• Estratto del testo:
===============

Roberto Cefis di Ocst ricorda che il settore sociosanitario durante l’ultimo anno e mezzo è stato sottoposto a enormi pressioni: «In questo difficile contesto sembra emergere, ma attendiamo conferme, che il coordinatore delle cure si sarebbe posto in modo autoritario anziché autorevole nei confronti dei suoi collaboratori. Prima di parlare di mobbing e di giungere a conclusioni affrettate, è perciò doveroso ascoltare tutte le campane per poi circoscrivere il problema. Resta il fatto che nessun collaboratore è mai venuto a parlarci direttamente di questa fattispecie, preferendo la via della lettera anonima: questo crea un certo dispiacere, perché il sindacato è sempre pronto ad ascoltare e intervenire. Idem la Commissione del personale, preposta ad ascoltare i dipendenti e a mobilitarsi in presenza di problemi. D’altronde però mi chiedo se tutto quanto scritto nella lettera anonima sia totalmente veritiero. A noi comunque interessa poter contribuire a riportare il sereno».
«Stando a una prima valutazione cui dovranno seguire gli approfondimenti del caso – evidenzia dal canto suo Stefano Testa del sindacato Vpod – si è in presenza di due ordini di problemi, uno conseguente all’altro. Il primo vede coinvolto un elevato numero di case anziani ticinesi ed è la scarsità di personale. O meglio, i parametri con i quali vengono stabilite le esigenze di assunzione sono a nostro avviso troppo ‘tirati’ per poter rispondere adeguatamente alle più recenti e future esigenze delle case di riposo. Esigenze caratterizzate da prese a carico sempre più complesse dovute alle molteplici patologie e all’età molto avanzata degli ospiti che diventano tali dopo una lunga permanenza a casa loro dove beneficiano, di più rispetto al passato, delle cure a domicilio. Il problema insomma è nel manico».

===============

• Estratti dei record:
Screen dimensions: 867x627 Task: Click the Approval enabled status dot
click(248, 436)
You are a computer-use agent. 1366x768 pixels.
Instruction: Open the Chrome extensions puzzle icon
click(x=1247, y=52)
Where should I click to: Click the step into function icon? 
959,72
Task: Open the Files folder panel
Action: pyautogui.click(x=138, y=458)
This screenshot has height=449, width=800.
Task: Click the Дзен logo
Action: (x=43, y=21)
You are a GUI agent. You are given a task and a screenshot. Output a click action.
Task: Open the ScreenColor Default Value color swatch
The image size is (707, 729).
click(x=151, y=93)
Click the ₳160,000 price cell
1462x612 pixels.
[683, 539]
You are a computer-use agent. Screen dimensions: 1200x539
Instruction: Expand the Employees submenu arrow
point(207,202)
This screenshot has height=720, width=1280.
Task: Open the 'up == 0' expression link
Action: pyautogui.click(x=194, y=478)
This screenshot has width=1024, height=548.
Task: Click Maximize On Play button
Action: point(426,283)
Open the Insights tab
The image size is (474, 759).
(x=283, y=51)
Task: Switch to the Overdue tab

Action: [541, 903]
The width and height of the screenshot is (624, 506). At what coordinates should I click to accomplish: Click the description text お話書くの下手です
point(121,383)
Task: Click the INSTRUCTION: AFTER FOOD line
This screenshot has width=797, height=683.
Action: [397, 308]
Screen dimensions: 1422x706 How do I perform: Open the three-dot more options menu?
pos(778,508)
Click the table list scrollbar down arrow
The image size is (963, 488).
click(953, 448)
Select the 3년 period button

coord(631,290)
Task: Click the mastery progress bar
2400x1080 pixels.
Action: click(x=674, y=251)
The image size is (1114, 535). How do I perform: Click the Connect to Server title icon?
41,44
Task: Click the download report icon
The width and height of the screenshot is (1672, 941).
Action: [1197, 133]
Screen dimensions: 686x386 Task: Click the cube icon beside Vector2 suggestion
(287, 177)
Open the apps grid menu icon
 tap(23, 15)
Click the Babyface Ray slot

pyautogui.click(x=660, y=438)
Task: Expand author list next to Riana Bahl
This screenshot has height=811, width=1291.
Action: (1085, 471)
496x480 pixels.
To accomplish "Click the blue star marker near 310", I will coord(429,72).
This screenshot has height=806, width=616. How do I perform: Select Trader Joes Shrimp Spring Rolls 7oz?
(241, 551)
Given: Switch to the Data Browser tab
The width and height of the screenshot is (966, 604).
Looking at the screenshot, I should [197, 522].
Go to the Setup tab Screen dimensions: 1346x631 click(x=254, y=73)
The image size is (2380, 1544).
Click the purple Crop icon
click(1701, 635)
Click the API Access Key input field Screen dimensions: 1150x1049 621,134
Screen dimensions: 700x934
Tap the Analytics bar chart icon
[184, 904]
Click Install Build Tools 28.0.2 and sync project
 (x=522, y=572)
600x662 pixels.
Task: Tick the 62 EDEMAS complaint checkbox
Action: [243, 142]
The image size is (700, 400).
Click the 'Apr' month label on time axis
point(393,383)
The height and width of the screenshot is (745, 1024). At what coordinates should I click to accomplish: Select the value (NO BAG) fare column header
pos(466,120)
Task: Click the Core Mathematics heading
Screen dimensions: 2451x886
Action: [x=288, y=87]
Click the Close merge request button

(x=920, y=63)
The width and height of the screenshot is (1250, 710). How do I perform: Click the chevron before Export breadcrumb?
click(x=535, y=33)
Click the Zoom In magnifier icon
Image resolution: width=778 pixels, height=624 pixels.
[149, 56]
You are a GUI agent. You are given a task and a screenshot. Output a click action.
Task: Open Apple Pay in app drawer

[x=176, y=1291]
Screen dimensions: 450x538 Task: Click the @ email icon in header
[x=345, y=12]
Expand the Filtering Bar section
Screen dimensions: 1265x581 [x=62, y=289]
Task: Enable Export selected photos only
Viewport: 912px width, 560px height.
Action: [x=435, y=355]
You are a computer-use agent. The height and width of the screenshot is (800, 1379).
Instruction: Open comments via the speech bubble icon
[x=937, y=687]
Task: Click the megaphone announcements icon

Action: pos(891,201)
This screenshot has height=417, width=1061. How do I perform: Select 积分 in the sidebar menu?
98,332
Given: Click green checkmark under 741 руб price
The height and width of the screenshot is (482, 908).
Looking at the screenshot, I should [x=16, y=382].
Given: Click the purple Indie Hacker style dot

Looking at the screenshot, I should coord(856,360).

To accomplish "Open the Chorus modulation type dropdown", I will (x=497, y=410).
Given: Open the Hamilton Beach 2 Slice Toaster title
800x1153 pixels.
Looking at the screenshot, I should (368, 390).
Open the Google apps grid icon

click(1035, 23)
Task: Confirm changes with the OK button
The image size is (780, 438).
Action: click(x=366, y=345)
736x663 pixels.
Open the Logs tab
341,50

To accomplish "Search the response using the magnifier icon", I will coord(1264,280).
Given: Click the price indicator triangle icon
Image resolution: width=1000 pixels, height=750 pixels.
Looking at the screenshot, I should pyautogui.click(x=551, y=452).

===============

• Uso delle informazioni:
**A.** Nel testo sulle case anziani, a quale sindacato appartiene Stefano Testa?
**B.** Riprendi il testo sulle case anziani dal punto in cui si ferma.
I record non hanno alcun legame con il testo sulle case anziani.

• Risultati dell'esercizio:
**A.** Al sindacato Vpod.

**B.**
Ecco perché i sindacati da una parte insistono affinché si aggiornino quei parametri e dall’altra sollecitano la politica cantonale per una modifica del sistema di finanziamento chiamando i Comuni a versare cifre più consistenti: «Peccato che i Comuni, nell’ambito del sistema perequativo delle case anziani, siano molto restii», lamenta Stefano Testa. Il secondo ordine di problemi, prosegue il sindacalista, «è la ripercussione sulle strutture di quanto ho appena spiegato. Di fronte alla scarsità di personale talune direzioni e quadri per dimostrare efficienza adottano provvedimenti che finiscono per generare malcontento fra i collaboratori e, in definitiva, tra gli ospiti e i loro familiari. A tutto ciò si aggiunge poi la necessità di migliorare il livello salariale e lavorativo del personale formato e di quello in formazione», come chiede la mozione parlamentare presentata dal Ps nel 2019 "Per un finanziamento che garantisca una presa a carico degli ospiti delle case anziani in Ticino e un minor sovraccarico/stress del personale".